### Material provided

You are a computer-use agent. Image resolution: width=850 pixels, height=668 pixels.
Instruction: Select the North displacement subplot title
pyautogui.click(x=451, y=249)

######
### Material provided

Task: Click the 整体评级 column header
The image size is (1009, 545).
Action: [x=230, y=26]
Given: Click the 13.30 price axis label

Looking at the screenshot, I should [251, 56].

######

→ Directions:
Rewrite the lines from the line with "You are a computer-use" to the line with "pyautogui.click(x=451, y=249)", putting "chart heading" in place of "subplot title" and leaving everything else unchanged.

→ Answer in full:
You are a computer-use agent. Image resolution: width=850 pixels, height=668 pixels.
Instruction: Select the North displacement chart heading
pyautogui.click(x=451, y=249)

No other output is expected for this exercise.